____ Provided records

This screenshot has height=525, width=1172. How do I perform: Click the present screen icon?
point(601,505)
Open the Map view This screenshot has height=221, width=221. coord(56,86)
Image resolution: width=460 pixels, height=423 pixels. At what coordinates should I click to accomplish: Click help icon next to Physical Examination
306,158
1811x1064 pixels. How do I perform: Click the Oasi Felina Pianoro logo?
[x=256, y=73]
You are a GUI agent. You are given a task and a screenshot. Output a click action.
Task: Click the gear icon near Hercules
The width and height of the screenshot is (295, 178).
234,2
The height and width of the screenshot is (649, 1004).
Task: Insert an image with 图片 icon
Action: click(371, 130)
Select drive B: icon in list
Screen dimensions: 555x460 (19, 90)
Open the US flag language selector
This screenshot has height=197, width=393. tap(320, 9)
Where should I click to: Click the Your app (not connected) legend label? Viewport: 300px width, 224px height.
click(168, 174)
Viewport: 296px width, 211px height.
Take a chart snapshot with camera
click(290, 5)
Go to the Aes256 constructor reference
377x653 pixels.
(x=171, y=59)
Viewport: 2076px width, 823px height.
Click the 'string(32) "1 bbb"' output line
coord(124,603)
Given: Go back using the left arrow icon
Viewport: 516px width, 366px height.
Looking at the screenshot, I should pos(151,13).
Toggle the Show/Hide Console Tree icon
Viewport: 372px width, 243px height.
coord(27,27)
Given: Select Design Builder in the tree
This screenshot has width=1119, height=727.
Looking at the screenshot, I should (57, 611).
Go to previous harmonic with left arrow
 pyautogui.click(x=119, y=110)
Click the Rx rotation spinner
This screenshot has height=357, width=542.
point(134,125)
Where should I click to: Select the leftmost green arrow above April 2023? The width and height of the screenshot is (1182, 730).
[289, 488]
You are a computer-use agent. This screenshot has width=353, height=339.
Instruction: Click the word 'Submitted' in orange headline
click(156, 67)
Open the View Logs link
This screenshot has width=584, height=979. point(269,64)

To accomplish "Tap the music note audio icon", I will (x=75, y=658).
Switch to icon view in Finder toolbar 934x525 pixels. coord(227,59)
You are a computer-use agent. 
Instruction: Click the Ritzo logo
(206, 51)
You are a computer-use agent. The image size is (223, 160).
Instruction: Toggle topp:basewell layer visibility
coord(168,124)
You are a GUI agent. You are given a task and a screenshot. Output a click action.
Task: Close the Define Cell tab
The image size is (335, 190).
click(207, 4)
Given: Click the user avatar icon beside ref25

________

[To do]: Copy out every line of the material above that mentions the word "computer".

[Answer space]:
You are a computer-use agent. This screenshot has width=353, height=339.
You are a computer-use agent. 
You are a computer-use agent. The image size is (223, 160).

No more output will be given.